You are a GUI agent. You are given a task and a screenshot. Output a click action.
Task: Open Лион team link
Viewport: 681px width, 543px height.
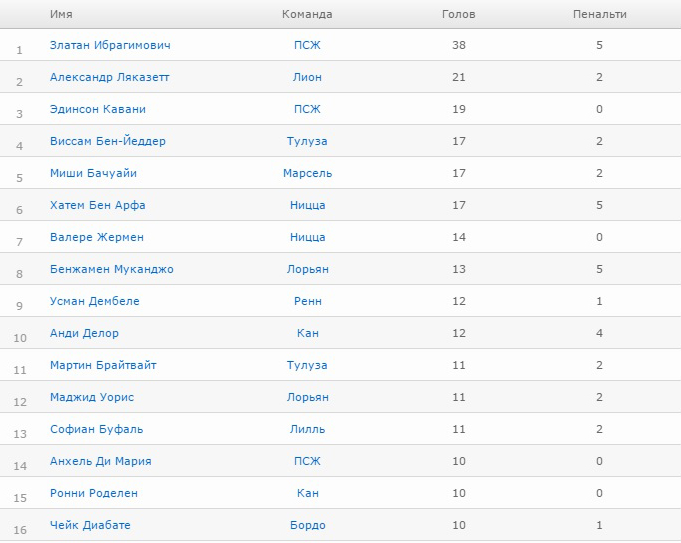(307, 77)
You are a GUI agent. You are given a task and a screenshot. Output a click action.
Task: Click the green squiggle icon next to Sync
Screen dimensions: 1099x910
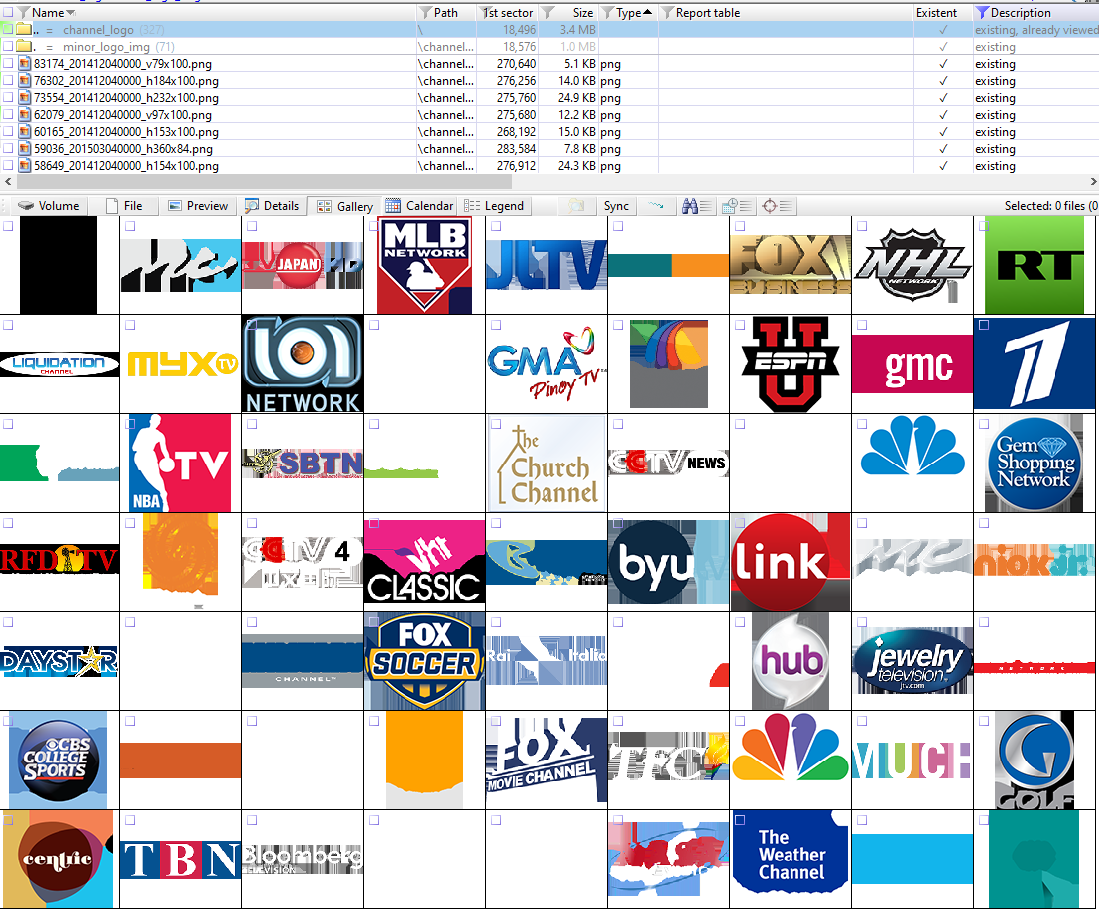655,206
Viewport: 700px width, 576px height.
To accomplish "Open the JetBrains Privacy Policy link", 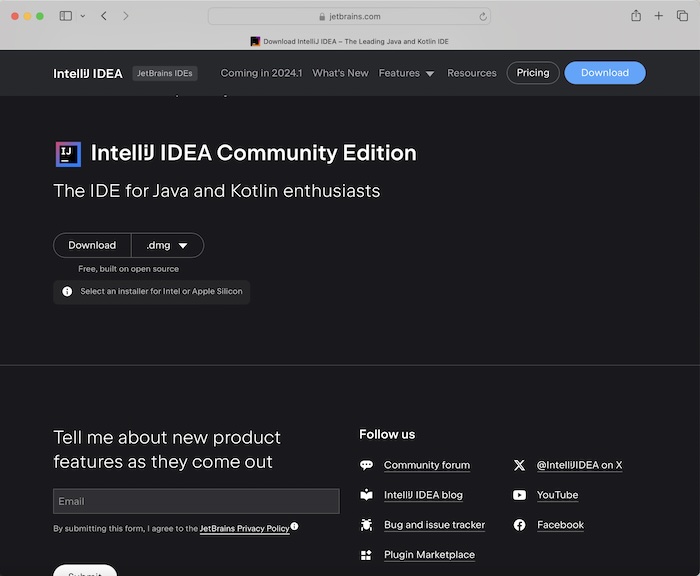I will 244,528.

* * *

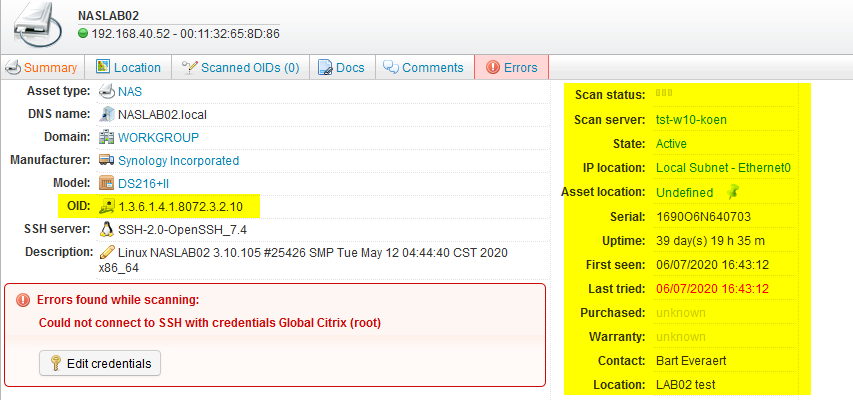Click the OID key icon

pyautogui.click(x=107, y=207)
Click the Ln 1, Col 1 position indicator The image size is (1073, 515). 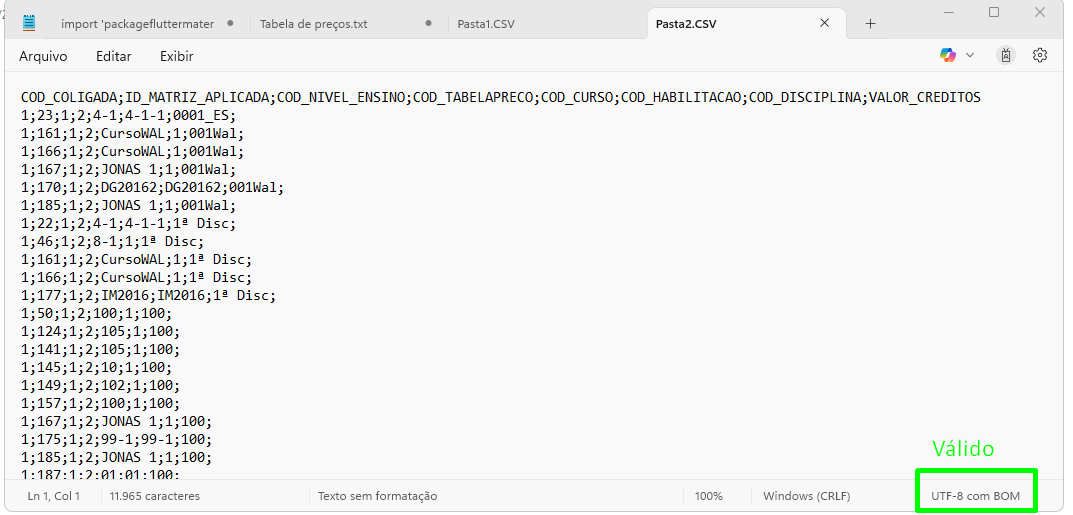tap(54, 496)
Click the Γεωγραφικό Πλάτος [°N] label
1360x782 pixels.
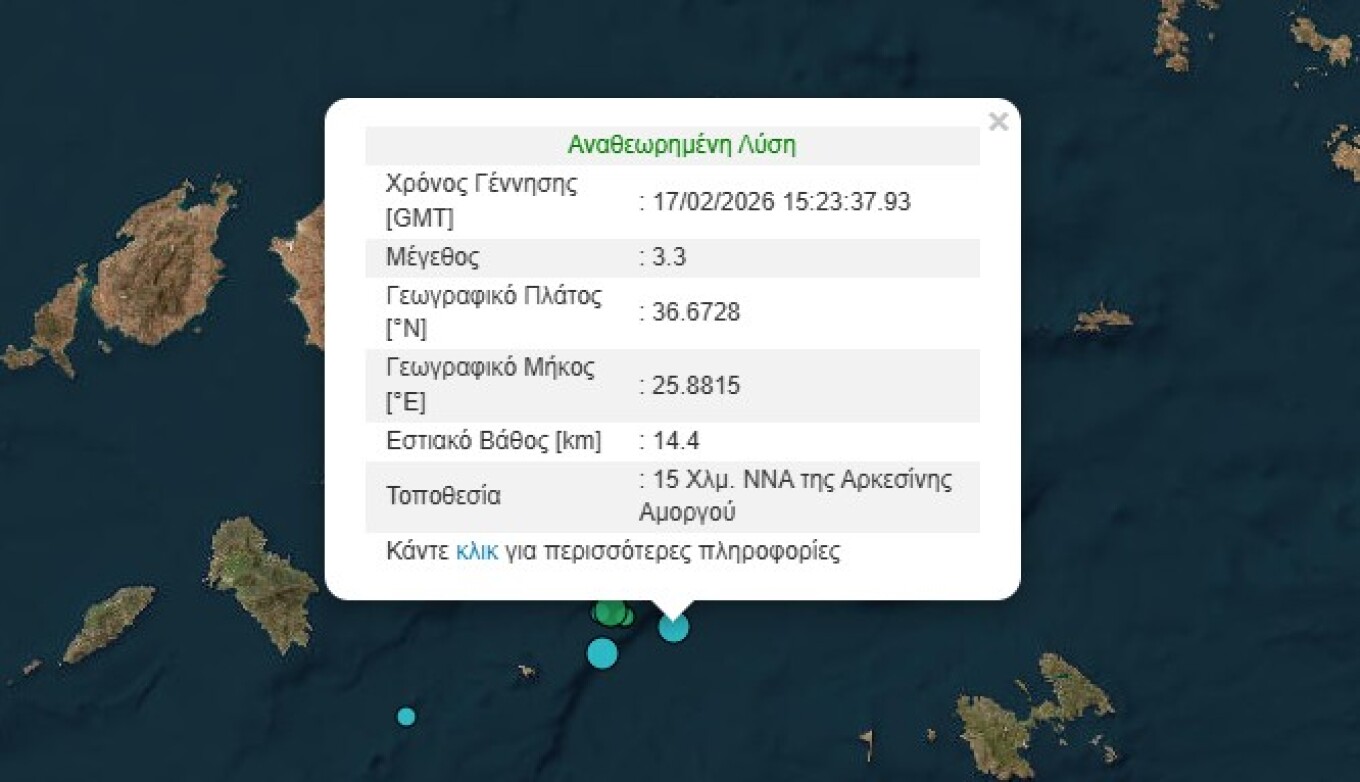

---

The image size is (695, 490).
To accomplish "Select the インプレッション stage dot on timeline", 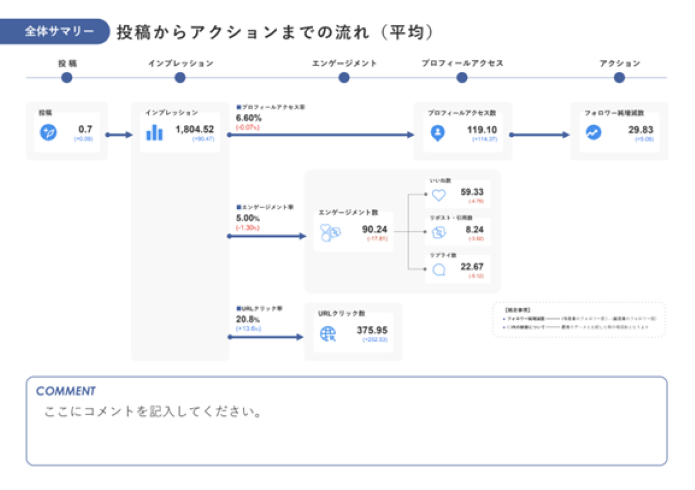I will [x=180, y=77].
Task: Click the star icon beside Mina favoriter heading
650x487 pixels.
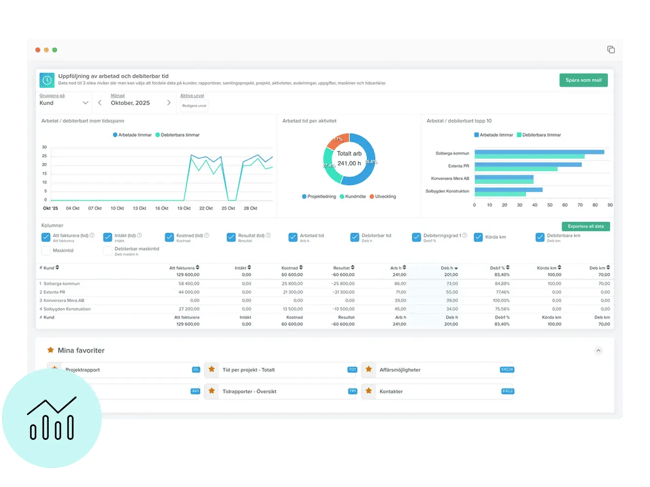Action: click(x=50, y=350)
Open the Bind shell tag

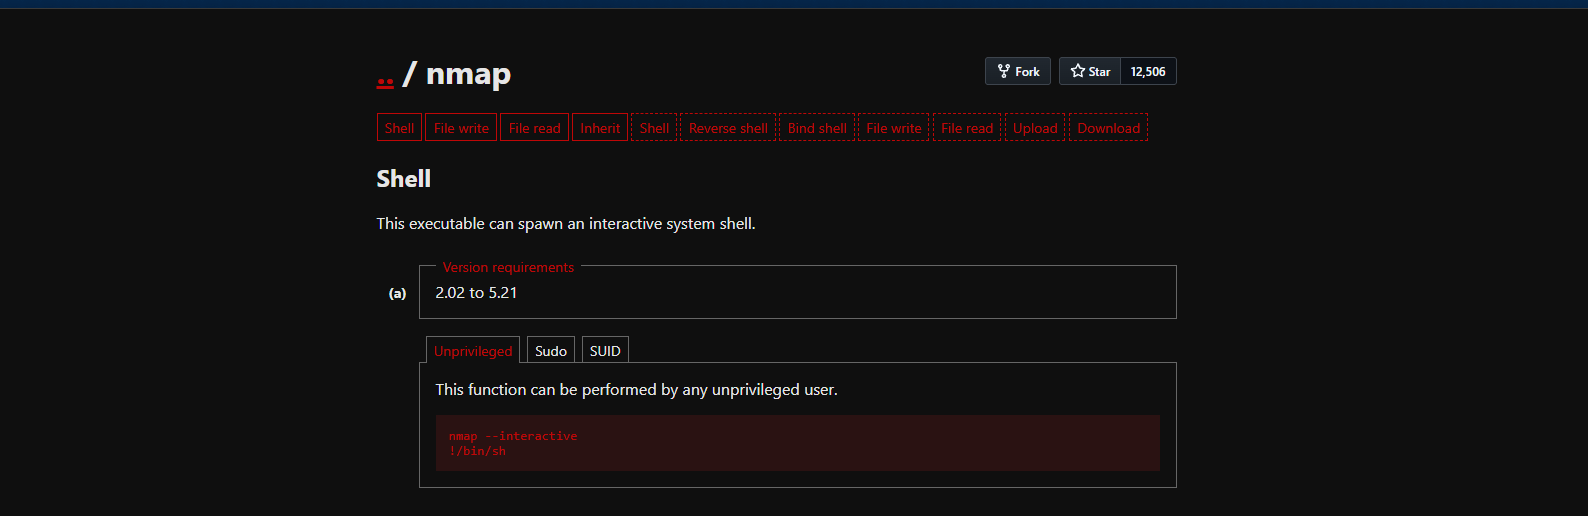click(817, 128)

● About this exercise: Working from the records above, write out verbatim only the lines from the line containing "Click the Γεωγραφικό Πλάτος [°N] label" through the line containing "1360x782 pixels.".

● Answer to this exercise:
Click the Γεωγραφικό Πλάτος [°N] label
1360x782 pixels.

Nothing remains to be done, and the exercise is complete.